Former chief of staff says Democrats’ efforts to push out Biden were ‘nasty’

A man wearing a navy suit and red tie speaks into a camera as he gestures his hands
Ron Klain speaks during a television interview in Washington DC, on 8 August 2022. Photograph: ABACA/REX/Shutterstock

Senior Democrats’ successful efforts to push Joe Biden out of the presidential race were “unfortunate, nasty and public” and did the president a “disservice”, Biden’s former White House chief of staff said – even as the new nominee, Kamala Harris, continued to fundraise strongly, campaign vigorously and show signs of catching Donald Trump in polling.

“I was disappointed that people in the party called for [Biden] to leave the race, and I thought they got out of control,” Ron Klain said.

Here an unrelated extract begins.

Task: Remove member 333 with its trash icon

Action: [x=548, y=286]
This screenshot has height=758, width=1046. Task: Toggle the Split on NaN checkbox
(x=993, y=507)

“I thought it was unfortunate, nasty and public, and shouldn’t have been … I thought they were doing him a disservice, but I think he handled it incredibly graciously and came up with a plan that is going to work for us in 2024.”

The podcast host Kara Swisher released her conversation with Klain on Monday, a little over a week after Biden made history by saying he would relinquish power.

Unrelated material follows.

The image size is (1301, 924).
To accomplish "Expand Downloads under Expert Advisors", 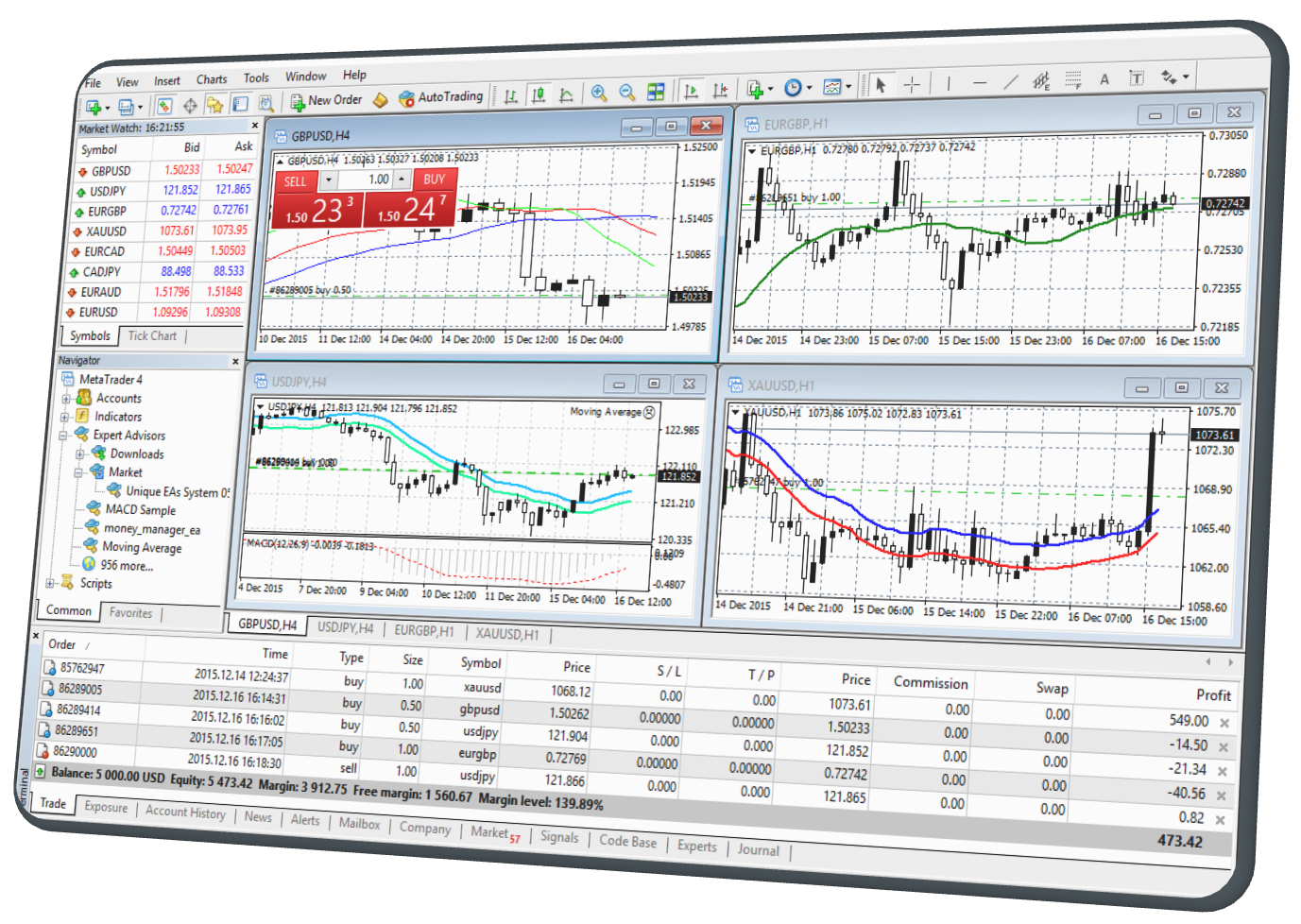I will [79, 453].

Now 81, Biden was long subject to doubts about his fitness for office, but calls to quit accelerated after the first presidential debate in late June, during which Biden appeared frail and confused and failed to check Trump’s lies.

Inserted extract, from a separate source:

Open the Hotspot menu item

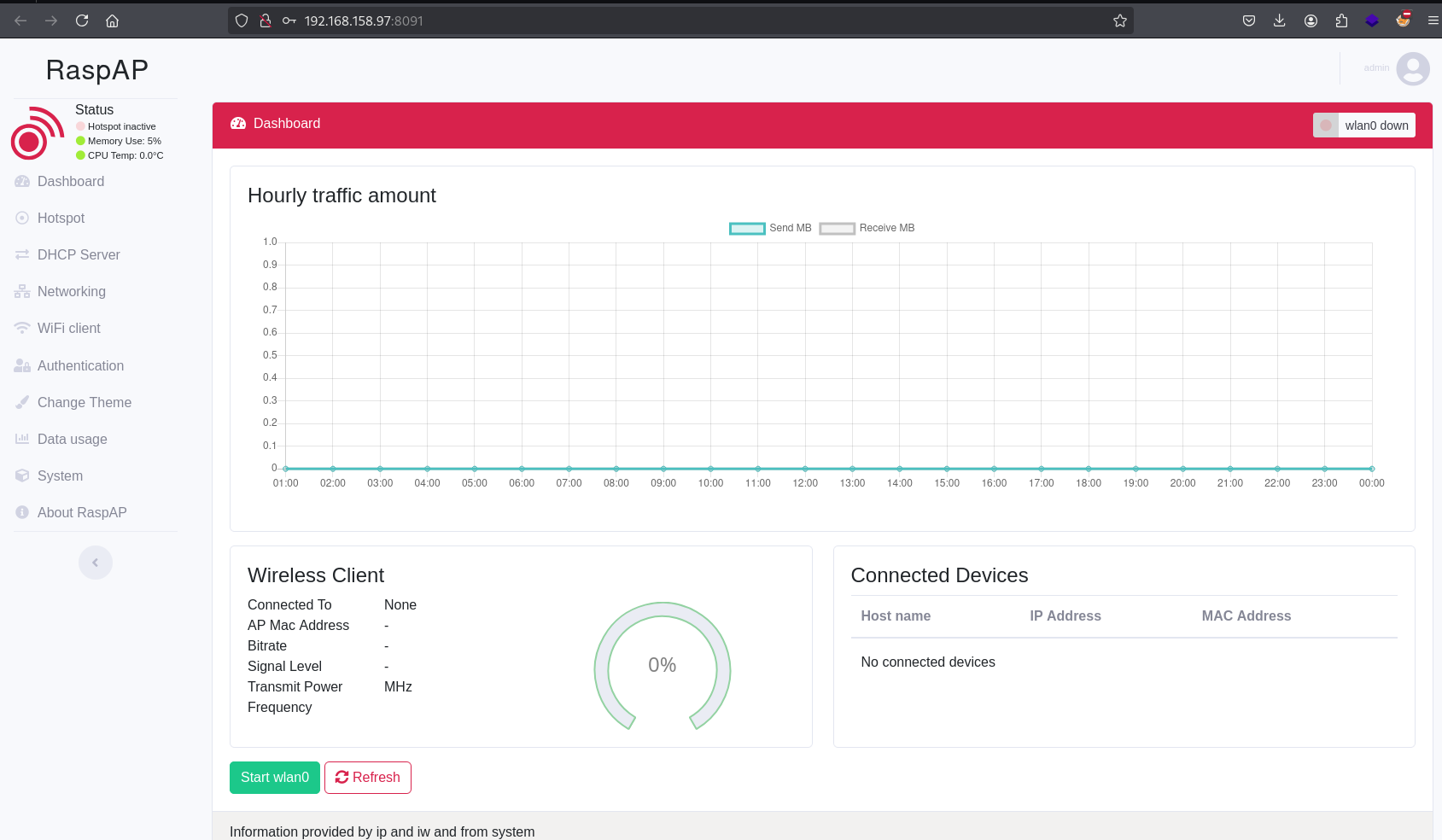pyautogui.click(x=61, y=219)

Klain left the White House last year but helped Biden prepare to debate.

He said: “I thought the debate was an opportunity for the president to put some of these questions [about his age and fitness] to rest, but obviously [it] did not go well that night and that is what it is. And so we took a gamble and the gamble didn’t work.

“I thought it was a reasonable chance to take. I thought the president, as he showed in the days after the debate, was fully capable of making his case forcefully on the stump, fully capable of answering unscripted questions, as he did at his press conference [during a Nato summit in Washington]. I thought we would see that on debate night and we just didn’t, of course.”

Klain said Biden had been “very kind” and “took responsibility in our conversations and said he’d had a bad night, and told me not to feel bad about it. I think … he just was off.”

Few Democrats agreed. Amid sympathy for Trump after an assassination attempt, and with polling showing Biden in trouble in key states, calls for the president to stand aside surged, supported by party grandees including the former House speaker Nancy Pelosi and Barack Obama, who Biden served as vice-president.

Eventually, Klain said, Biden “made a decision that he couldn’t keep the party unified” but also decided “to point the direction forward, and he pointed very clearly towards Vice-President Harris.

“And so I think that was a wise decision, and I think he’s executed it extremely well. You see the vice-president emerging in very short order as the consensus nominee of our party with strong backing … I think that’s great.

“… So I don’t really love how we got here, but I think we’re in a good place. We’re going to move forward. We’re going to win this year.”